In the Czechoslovakia of those times there was a hunger for civil society. Older people remembered the clubs, troupes, parades, pilgrimages, dances, bands, teams and regiments that were the lost heart of their nation. Younger people looked enviously at those Western societies in which pop groups, dances, festivals and protests offered a life outside the system. And the more serious the desire for those things, the more determined was the Party to forbid them.
It is well known that civil society has been declining these past few decades (the whole “Bowling Alone” phenomenon). This is not happening because a one-party state has been monopolizing power. That’s the Orwell scenario. It has been happening because as Huxley feared, we have become a people saturated with information, and distracted to the point of dissolution. We won’t have it in us to resist future persecution because we will not recognize it when it comes.
In my reading for this new book I’m working on, I have learned a powerful lesson from Yuri Slezkine’s The House of Government, a history of the Bolshevik Revolution. The revolution was born among groups of radical intellectuals who met in each other’s houses to conduct seminars, and who were willing to risk serious persecution by the Tsarist state — and willing to suffer imprisonment and exile to Siberia when it came — for the sake of their beliefs. They took what they learned from those seminars, and spread the revolutionary faith to ordinary Russians. Eventually, the country was theirs.
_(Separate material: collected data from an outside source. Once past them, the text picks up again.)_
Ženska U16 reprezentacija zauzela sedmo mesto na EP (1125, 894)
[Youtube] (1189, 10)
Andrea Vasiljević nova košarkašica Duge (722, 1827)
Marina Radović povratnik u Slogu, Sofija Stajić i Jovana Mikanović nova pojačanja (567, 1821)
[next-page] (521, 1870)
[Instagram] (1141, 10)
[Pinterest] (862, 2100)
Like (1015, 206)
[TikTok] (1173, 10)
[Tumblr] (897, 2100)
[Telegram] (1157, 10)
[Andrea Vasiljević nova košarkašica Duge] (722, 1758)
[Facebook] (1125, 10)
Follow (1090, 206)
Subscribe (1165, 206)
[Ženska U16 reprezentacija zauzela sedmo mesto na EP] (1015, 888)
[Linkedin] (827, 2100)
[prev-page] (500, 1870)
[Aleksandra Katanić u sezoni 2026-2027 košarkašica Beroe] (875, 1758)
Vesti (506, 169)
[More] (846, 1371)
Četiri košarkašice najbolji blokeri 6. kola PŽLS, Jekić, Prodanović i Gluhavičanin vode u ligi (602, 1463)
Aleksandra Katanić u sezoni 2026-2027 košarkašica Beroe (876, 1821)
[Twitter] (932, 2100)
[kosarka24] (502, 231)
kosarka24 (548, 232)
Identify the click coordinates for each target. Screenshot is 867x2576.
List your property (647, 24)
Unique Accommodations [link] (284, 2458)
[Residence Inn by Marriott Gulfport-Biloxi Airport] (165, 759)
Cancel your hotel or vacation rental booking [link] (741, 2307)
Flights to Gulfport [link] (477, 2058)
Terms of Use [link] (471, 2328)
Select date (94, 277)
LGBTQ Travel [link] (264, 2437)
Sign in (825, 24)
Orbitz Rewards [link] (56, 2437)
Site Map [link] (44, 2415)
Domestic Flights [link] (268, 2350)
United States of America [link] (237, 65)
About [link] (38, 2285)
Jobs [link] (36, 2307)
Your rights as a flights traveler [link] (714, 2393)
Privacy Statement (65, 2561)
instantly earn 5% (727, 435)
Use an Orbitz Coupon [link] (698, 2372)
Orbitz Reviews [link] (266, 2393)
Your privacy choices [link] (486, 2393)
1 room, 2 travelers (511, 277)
Of course, they destroyed it. That’s not my point. My point is that a great movement began from the seeds planted in these underground seminars, by true believers who were willing to suffer for their faith. Scruton recalls the anti-communist version of this, from the 1980s, and says that the censorious Left, which owns British universities, are creating conditions where such seminars will be necessary to ensure that British students who want a real education can get one.
What would those seminars look like for us if we held them today? I’m talking about seminars like the Czechs did (based on academic and cultural topics), and seminars like the Russian Christians did, focusing on the faith?